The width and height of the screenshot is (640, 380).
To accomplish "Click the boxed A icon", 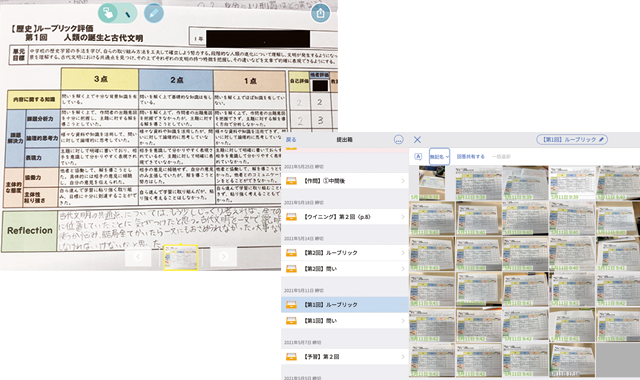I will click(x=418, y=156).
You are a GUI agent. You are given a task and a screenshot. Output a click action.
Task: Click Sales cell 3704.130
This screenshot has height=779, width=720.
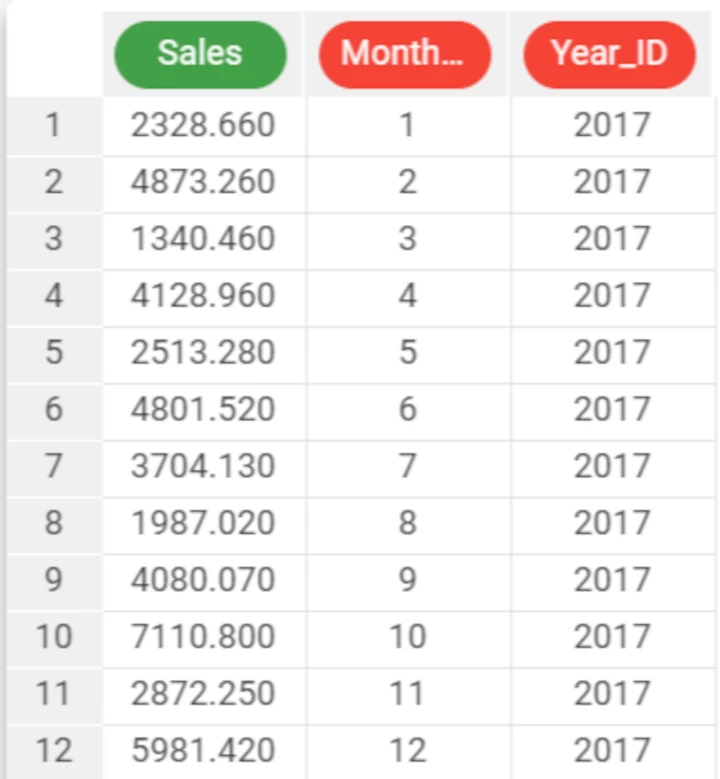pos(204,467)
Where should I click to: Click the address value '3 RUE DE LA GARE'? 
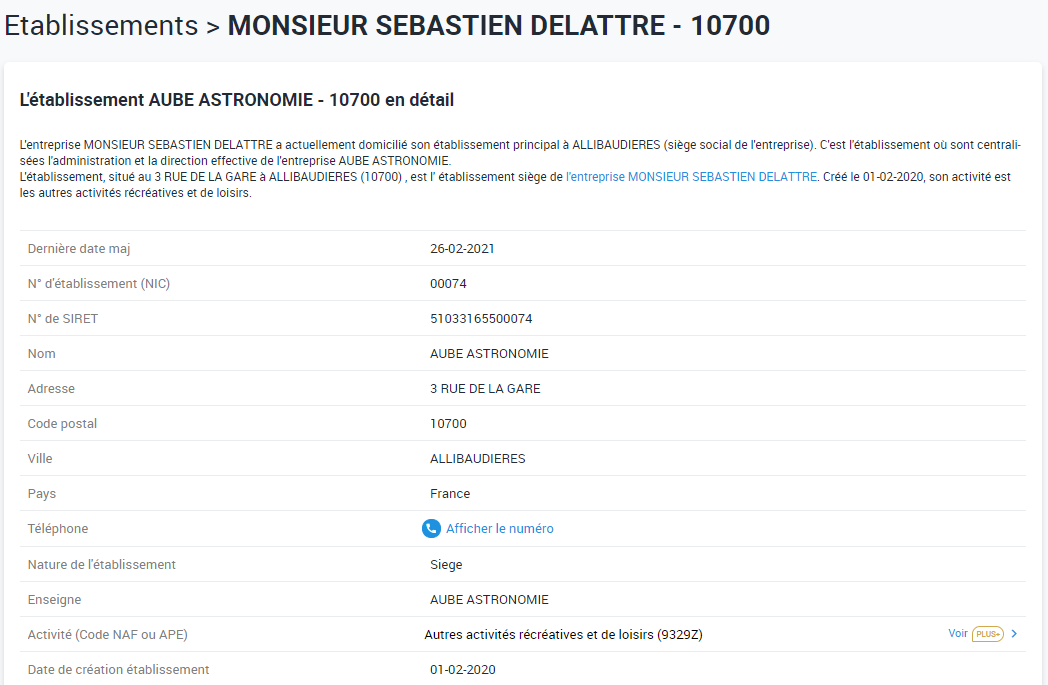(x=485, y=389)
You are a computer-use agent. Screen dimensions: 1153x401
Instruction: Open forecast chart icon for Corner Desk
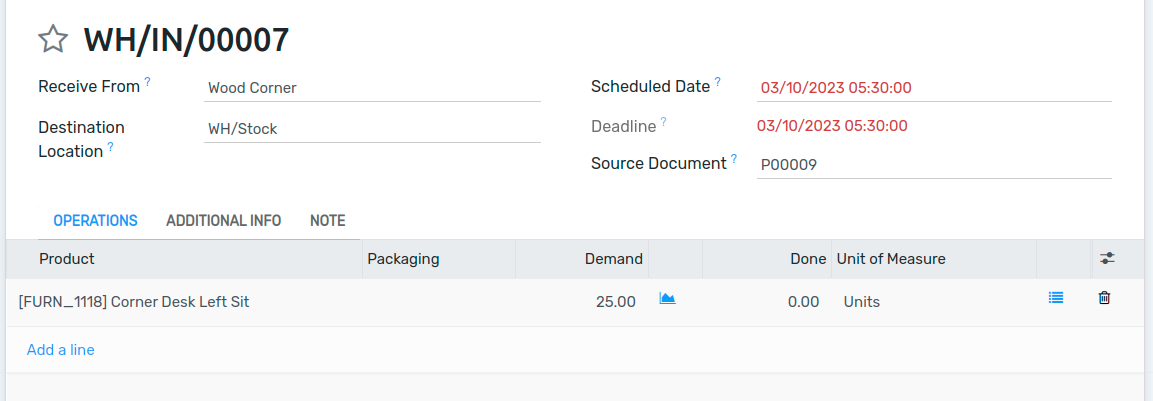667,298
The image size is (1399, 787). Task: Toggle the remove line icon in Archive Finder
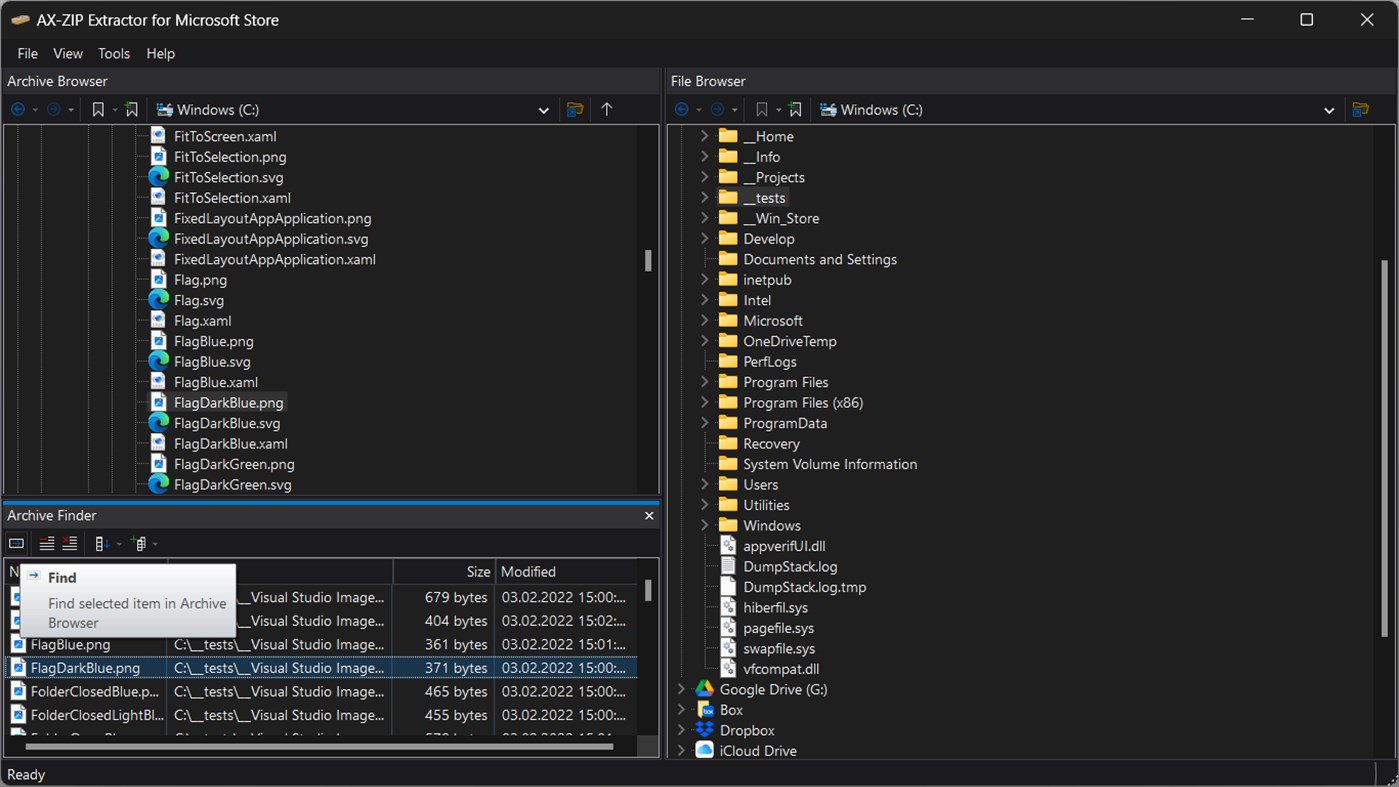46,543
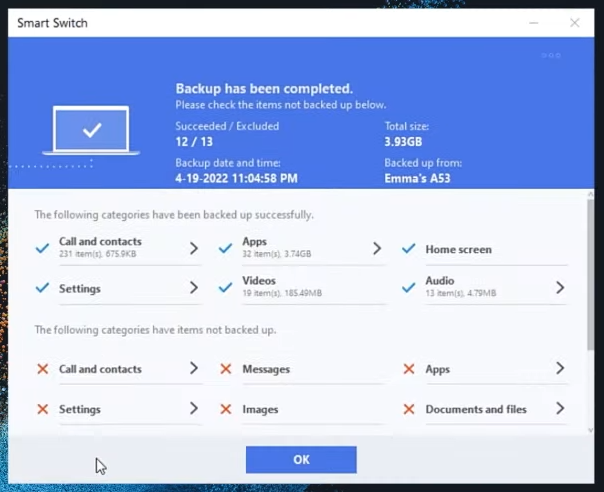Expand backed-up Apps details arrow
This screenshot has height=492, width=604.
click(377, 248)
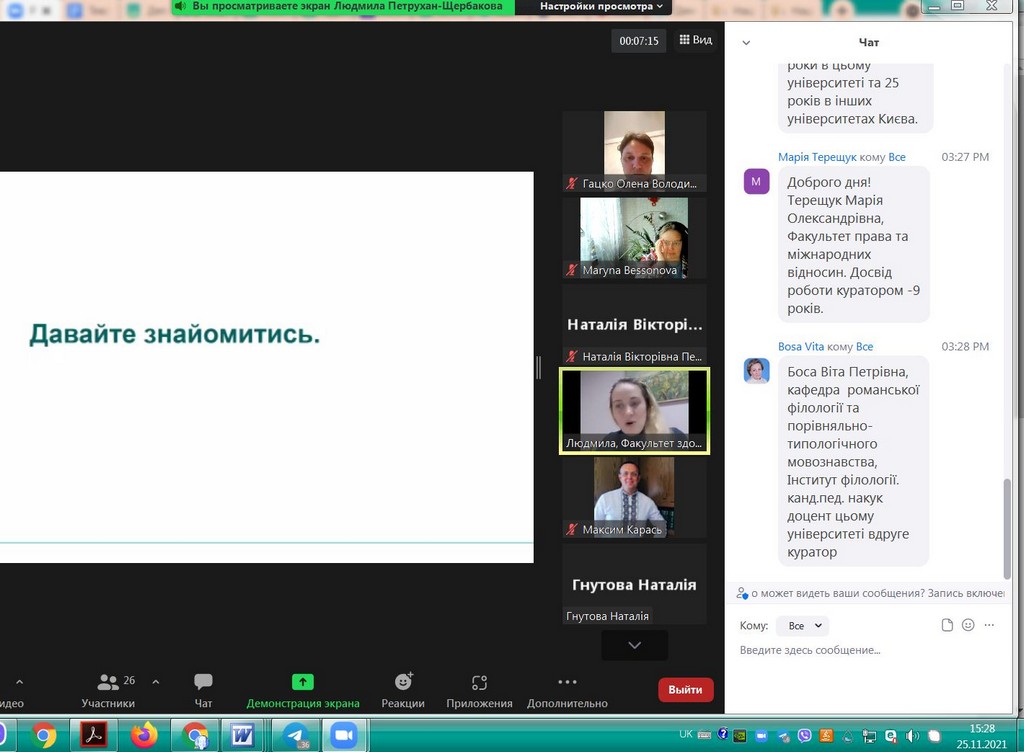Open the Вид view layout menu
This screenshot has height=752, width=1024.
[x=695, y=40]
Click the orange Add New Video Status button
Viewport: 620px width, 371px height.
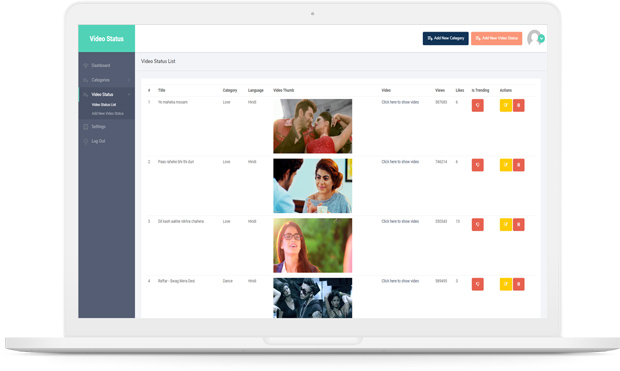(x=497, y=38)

§ **Brief**
Go to the line that contains "You are a computer-use" and copy it and every line after it through the end of the entries, exactly, without the pictures.

§ **Completed task**
You are a computer-use agent. Screen dimensions: 1153x401
Instruction: Open forecast chart icon for Corner Desk
667,298
The image size is (1399, 787). Task: Toggle the remove line icon in Archive Finder
46,543
Expand backed-up Apps details arrow
This screenshot has height=492, width=604.
click(377, 248)
Open the Вид view layout menu
This screenshot has height=752, width=1024.
[x=695, y=40]
Click the orange Add New Video Status button
Viewport: 620px width, 371px height.
(x=497, y=38)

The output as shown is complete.